When using EOS, the producer and broker both have logic to determine whether it is safe for a producer to continue to send data without violating the exactly-once guarantees. Prior to Kafka 2.5, if either the producer or broker was ever not able to make this determination, the producer would enter a fatal error state. The only way to continue processing was to close the producer and create a new one. This process is generally very disruptive to client applications. For example, if a producer fails in Kafka Streams, then the associated task needs to be migrated, which causes a rebalance of the full workload. This results in throughput drop until the rebalance is complete.

To address this issue, KIP-360 added a mechanism for producers to automatically recover when they encounter these cases and continue processing. To better understand how it works, the following describes some of the situations that can cause fatal errors.

Each producer is configured with a transactional ID, which is a descriptive string provided by the user that uniquely identifies the producer instance across process restarts. For each transactional ID, there can be only one active producer at a time. Any other producers attempting to produce using the same transactional ID need to be fenced to block writes.
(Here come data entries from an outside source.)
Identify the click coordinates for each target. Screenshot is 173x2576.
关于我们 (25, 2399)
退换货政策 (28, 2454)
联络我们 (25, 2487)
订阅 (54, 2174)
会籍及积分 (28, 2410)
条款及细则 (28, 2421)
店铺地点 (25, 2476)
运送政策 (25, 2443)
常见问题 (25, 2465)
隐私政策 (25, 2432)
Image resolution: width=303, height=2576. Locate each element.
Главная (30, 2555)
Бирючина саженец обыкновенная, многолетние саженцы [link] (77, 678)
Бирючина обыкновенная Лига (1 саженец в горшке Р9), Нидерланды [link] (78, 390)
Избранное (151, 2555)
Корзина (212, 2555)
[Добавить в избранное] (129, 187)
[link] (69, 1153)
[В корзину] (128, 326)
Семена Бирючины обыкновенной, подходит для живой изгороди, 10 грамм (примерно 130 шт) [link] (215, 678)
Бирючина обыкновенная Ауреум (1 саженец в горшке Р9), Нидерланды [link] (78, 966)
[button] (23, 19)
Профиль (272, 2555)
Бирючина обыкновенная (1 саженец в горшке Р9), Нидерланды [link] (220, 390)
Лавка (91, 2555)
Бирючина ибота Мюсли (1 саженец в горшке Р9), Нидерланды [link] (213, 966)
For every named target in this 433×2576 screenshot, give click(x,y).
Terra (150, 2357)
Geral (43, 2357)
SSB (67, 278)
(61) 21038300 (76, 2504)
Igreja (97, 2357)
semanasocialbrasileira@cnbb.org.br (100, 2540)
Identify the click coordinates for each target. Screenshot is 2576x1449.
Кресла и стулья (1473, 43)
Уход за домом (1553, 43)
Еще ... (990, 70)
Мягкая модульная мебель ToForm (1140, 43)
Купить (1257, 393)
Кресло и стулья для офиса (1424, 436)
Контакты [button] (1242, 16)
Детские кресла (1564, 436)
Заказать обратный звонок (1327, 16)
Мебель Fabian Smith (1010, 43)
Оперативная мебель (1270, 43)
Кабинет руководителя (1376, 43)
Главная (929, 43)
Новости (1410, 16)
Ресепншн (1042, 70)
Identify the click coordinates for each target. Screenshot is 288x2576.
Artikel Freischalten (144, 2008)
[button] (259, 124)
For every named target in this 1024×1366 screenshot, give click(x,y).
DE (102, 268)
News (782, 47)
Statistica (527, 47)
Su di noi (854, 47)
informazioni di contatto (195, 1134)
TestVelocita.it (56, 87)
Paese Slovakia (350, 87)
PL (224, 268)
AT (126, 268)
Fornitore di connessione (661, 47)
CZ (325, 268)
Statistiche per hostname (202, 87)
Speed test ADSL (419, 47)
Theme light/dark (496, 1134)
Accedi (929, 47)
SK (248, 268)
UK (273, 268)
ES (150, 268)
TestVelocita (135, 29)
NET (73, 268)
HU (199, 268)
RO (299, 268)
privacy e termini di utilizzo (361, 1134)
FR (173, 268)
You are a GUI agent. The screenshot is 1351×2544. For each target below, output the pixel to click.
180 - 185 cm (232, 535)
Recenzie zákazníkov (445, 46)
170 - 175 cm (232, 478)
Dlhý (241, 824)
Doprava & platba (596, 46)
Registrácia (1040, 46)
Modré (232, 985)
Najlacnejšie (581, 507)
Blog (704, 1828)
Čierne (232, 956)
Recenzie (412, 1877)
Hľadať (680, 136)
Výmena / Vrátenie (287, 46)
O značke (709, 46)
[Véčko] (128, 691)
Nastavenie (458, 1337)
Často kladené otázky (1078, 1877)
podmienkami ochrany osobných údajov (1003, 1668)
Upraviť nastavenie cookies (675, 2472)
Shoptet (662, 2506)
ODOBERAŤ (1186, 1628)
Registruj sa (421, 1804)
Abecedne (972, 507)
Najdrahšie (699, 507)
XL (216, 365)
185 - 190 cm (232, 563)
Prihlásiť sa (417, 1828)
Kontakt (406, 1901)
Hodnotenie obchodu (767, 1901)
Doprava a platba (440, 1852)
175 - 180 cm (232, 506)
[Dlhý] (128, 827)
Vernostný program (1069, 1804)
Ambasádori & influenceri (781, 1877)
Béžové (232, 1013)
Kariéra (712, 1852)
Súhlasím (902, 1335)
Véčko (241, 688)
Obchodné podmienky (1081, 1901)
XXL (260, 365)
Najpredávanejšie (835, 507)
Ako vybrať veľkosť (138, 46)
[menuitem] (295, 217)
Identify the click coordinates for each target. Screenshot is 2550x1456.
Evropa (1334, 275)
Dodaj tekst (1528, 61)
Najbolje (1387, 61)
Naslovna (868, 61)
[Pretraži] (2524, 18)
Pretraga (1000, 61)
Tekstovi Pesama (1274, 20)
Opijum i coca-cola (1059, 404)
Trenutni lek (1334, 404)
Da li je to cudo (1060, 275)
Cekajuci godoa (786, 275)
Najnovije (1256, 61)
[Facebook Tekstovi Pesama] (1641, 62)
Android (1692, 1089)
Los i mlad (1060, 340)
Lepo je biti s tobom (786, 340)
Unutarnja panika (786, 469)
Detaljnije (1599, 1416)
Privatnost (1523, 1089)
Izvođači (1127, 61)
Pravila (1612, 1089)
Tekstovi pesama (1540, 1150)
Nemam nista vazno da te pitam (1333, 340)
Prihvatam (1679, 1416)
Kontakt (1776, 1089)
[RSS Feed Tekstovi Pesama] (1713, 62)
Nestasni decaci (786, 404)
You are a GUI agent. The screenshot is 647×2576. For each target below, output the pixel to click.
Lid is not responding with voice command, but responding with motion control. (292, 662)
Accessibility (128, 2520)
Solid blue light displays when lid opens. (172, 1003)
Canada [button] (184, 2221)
The transactional ID therefore provides a single-writer guarantee.

To understand why this is important, imagine that an application creates a producer and begins producing messages in a transaction. For some reason, the application determines that the producer has failed, so it creates a new one, which restarts the transaction and begins producing from the start. If the first producer is still sending messages and the broker accepts them, the transaction will now contain duplicate records, which violates the exactly-once guarantees.

The restriction of one active producer per transactional ID is enforced by the transaction coordinator, which is a module running inside every Kafka broker that maintains the state for each transaction. In order to identify the active producer for each transactional ID, the transaction coordinator tracks two values that are associated with that ID: a producer ID and a producer epoch.

The producer ID is generated by the broker and returned to the producer when the producer calls InitProducerId to initialize its state on the broker before beginning to produce. The producer ID is an integral value, which is efficient to store in individual records (as opposed to the transactional ID, which is a descriptive string provided by the user and can be verbose). Only one producer ID at a time is allowed for any given transactional ID: If a producer calls InitProducerId with a transactional ID that has already been initialized on the broker, the existing producer ID will be returned.

The producer epoch is associated with the producer ID and is incremented every time a new producer instance is initialized. The broker only allows a producer with a recognized producer ID and the current epoch for that producer ID to write or commit data. A producer that tries to use an older epoch will receive an error indicating that it has been fenced, at which point it needs to be closed.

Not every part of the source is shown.